==== DATA RECORDS ====

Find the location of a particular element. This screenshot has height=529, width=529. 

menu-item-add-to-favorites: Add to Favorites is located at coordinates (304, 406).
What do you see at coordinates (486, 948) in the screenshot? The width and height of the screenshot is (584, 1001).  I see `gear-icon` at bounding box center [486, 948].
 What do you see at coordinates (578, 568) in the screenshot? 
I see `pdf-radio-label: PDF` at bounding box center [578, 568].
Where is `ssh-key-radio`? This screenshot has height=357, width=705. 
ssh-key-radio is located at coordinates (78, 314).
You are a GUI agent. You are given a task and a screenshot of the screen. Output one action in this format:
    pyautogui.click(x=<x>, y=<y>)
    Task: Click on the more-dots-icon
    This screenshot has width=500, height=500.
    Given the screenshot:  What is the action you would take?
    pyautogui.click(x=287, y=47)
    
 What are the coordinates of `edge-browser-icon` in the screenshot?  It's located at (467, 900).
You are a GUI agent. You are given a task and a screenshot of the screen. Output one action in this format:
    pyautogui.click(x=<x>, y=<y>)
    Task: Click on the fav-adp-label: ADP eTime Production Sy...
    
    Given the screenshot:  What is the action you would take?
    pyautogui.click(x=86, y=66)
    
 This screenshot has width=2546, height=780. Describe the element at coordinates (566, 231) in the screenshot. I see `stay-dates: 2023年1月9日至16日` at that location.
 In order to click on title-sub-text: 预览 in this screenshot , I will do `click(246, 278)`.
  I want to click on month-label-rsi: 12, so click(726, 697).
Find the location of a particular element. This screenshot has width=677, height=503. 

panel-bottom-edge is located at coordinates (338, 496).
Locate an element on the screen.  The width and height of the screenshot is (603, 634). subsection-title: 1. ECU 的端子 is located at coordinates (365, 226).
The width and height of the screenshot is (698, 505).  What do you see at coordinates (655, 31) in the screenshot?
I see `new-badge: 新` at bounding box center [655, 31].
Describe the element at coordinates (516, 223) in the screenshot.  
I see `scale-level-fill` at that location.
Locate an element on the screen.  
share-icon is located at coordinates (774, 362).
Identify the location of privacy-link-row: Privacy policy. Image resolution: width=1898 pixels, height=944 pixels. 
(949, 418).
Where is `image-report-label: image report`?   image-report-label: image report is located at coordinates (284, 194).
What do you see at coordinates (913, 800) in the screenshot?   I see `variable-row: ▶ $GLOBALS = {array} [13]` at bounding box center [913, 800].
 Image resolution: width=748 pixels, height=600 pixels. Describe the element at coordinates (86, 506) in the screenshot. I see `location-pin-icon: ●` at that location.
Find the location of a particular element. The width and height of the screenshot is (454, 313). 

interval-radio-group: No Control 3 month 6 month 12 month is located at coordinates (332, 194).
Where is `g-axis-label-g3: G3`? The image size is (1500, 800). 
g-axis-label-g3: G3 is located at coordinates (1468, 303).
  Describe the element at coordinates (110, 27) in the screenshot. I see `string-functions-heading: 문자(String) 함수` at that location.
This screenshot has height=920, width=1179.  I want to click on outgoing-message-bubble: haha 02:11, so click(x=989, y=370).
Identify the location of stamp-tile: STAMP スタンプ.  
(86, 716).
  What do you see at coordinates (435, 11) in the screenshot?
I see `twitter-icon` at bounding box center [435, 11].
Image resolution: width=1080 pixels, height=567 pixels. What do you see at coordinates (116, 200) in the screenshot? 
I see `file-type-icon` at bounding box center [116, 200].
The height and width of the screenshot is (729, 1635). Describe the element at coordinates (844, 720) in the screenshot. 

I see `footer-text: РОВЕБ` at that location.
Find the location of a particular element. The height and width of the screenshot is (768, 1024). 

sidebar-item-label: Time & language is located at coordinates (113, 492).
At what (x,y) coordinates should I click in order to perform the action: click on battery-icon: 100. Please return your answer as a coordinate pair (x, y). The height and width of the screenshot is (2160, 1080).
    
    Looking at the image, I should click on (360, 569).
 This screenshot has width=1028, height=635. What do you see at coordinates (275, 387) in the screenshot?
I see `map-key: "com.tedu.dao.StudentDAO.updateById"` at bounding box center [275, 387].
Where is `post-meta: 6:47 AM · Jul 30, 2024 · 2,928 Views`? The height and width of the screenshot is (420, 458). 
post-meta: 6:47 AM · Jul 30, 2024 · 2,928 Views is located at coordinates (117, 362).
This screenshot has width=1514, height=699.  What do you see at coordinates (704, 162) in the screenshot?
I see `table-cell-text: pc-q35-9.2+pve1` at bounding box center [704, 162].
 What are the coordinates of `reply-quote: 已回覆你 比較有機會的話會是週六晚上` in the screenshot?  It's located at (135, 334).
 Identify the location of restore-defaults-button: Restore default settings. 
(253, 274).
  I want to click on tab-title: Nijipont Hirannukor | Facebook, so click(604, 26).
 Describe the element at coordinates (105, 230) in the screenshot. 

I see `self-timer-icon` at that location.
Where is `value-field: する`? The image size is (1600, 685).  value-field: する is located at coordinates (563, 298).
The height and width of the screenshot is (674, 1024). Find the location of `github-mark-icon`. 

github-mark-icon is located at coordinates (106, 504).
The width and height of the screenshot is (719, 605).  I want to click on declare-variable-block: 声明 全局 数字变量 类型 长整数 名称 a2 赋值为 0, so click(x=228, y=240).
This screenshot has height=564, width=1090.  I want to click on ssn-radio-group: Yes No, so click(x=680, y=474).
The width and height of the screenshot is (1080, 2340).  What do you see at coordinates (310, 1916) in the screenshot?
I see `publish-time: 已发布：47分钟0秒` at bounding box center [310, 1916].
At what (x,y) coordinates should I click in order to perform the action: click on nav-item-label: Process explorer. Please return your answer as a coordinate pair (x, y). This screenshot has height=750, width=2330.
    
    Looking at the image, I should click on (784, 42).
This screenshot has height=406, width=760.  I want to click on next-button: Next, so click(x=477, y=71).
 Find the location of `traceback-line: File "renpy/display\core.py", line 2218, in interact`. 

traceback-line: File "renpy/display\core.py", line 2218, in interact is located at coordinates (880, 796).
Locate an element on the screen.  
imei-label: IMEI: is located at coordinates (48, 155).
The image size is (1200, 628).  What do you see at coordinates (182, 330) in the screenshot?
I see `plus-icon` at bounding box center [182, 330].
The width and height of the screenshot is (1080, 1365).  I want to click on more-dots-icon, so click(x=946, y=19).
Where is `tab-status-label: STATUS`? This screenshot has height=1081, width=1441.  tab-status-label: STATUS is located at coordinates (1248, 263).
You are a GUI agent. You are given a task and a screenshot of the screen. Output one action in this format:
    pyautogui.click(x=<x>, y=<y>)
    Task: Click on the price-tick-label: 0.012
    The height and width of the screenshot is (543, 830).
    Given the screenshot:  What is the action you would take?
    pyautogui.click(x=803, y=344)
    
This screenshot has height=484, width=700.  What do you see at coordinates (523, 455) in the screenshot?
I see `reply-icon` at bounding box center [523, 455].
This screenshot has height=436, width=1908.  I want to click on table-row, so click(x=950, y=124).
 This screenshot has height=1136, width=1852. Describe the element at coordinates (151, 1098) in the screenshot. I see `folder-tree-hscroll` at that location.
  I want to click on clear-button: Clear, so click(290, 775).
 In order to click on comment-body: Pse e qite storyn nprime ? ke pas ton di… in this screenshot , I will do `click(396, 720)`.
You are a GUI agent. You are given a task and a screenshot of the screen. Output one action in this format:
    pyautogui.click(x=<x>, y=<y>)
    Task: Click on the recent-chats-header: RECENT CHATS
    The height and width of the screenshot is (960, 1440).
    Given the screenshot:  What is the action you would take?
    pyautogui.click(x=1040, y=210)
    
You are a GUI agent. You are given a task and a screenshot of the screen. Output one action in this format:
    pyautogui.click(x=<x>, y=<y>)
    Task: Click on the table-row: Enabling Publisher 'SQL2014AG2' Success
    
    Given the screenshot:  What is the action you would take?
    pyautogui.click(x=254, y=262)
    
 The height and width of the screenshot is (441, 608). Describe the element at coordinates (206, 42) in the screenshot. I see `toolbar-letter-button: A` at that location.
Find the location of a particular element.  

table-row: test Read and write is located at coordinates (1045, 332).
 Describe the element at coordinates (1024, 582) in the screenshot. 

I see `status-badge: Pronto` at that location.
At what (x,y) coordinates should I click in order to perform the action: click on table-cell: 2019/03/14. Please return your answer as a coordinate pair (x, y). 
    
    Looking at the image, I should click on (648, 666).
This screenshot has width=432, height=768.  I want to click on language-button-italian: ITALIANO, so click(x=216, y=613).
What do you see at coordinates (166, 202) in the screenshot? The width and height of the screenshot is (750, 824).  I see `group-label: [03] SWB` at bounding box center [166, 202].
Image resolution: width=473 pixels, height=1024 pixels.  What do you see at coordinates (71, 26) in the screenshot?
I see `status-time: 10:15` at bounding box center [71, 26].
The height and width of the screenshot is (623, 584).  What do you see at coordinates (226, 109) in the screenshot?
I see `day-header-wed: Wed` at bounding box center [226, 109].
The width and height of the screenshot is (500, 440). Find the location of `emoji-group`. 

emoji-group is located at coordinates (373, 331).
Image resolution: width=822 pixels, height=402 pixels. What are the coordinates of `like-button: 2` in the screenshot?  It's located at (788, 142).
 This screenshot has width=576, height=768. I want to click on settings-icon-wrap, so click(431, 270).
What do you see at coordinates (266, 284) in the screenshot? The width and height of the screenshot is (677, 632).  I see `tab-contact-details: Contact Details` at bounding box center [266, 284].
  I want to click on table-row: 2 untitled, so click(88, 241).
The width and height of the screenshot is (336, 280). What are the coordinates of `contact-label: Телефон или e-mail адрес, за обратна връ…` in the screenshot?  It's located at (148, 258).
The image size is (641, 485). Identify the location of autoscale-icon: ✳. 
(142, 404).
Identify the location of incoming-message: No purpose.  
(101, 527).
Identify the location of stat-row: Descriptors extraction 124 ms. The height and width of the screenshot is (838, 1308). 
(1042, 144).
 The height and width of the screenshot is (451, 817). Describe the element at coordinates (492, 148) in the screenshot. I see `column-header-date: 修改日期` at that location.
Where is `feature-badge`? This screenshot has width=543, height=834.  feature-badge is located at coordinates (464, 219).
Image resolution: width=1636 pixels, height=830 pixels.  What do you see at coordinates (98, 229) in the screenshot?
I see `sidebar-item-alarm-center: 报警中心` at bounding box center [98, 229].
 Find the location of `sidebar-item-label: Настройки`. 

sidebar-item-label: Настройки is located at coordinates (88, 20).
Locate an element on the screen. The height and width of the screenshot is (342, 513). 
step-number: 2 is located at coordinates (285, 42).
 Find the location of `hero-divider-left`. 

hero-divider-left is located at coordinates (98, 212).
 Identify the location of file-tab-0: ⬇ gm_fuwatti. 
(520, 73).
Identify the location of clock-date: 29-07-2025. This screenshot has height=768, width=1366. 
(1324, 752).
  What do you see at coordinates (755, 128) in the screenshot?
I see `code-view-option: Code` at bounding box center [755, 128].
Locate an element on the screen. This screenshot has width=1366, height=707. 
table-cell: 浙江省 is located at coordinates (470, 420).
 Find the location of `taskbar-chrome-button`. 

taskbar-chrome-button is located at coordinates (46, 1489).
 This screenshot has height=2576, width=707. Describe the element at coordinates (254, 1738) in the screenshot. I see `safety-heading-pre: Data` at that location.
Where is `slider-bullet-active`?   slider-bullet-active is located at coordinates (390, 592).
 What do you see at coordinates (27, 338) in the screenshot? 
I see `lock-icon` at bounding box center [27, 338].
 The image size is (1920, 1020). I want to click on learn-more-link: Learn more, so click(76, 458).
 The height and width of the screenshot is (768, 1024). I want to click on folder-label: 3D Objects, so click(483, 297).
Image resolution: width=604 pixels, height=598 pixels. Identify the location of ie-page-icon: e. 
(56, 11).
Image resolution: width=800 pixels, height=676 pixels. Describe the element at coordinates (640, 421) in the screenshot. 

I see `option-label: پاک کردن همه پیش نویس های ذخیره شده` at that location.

====

Reproduce the lines from the one containing "The width and height of the screenshot is (500, 440)." through the one containing "This screenshot has width=576, height=768.", swapping "Image resolution" for "Screen resolution" and leaving everything else unchanged.

The width and height of the screenshot is (500, 440). Find the location of `emoji-group`. 

emoji-group is located at coordinates (373, 331).
Screen resolution: width=822 pixels, height=402 pixels. What are the coordinates of `like-button: 2` in the screenshot?  It's located at (788, 142).
 This screenshot has width=576, height=768. I want to click on settings-icon-wrap, so click(431, 270).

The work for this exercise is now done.